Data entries
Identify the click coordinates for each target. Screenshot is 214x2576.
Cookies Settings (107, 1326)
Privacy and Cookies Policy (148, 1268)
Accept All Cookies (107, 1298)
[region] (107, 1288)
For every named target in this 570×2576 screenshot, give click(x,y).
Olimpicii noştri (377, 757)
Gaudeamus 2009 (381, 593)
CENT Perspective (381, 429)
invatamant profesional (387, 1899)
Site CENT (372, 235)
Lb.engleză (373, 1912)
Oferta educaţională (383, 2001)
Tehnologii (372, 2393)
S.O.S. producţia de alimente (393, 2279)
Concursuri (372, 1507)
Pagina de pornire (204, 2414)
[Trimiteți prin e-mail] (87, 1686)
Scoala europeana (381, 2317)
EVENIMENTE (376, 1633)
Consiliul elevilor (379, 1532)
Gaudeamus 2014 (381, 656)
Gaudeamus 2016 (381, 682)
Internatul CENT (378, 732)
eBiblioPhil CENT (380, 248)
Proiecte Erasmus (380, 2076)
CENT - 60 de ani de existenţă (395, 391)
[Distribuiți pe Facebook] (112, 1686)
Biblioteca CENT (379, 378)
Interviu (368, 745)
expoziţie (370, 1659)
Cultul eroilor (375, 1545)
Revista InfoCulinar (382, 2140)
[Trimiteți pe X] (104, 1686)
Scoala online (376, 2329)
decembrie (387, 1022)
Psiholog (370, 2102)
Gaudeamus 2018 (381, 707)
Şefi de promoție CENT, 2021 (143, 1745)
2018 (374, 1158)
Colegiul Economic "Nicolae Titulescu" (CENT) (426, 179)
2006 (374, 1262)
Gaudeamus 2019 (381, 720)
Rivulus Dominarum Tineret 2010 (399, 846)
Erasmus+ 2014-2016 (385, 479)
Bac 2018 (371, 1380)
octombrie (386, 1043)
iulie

**What to produce**
The required answer is the complete data, repeated exactly.

**Output for this exercise**
Identify the click coordinates for each target. Screenshot is 214x2576.
Cookies Settings (107, 1326)
Privacy and Cookies Policy (148, 1268)
Accept All Cookies (107, 1298)
[region] (107, 1288)
For every named target in this 570×2576 screenshot, give click(x,y).
Olimpicii noştri (377, 757)
Gaudeamus 2009 (381, 593)
CENT Perspective (381, 429)
invatamant profesional (387, 1899)
Site CENT (372, 235)
Lb.engleză (373, 1912)
Oferta educaţională (383, 2001)
Tehnologii (372, 2393)
S.O.S. producţia de alimente (393, 2279)
Concursuri (372, 1507)
Pagina de pornire (204, 2414)
[Trimiteți prin e-mail] (87, 1686)
Scoala europeana (381, 2317)
EVENIMENTE (376, 1633)
Consiliul elevilor (379, 1532)
Gaudeamus 2014 (381, 656)
Gaudeamus 2016 (381, 682)
Internatul CENT (378, 732)
eBiblioPhil CENT (380, 248)
Proiecte Erasmus (380, 2076)
CENT - 60 de ani de existenţă (395, 391)
[Distribuiți pe Facebook] (112, 1686)
Biblioteca CENT (379, 378)
Interviu (368, 745)
expoziţie (370, 1659)
Cultul eroilor (375, 1545)
Revista InfoCulinar (382, 2140)
[Trimiteți pe X] (104, 1686)
Scoala online (376, 2329)
decembrie (387, 1022)
Psiholog (370, 2102)
Gaudeamus 2018 (381, 707)
Şefi de promoție CENT, 2021 (143, 1745)
2018 (374, 1158)
Colegiul Economic "Nicolae Titulescu" (CENT) (426, 179)
2006 (374, 1262)
Gaudeamus 2019 (381, 720)
Rivulus Dominarum Tineret 2010 (399, 846)
Erasmus+ 2014-2016 (385, 479)
Bac 2018 (371, 1380)
octombrie (386, 1043)
iulie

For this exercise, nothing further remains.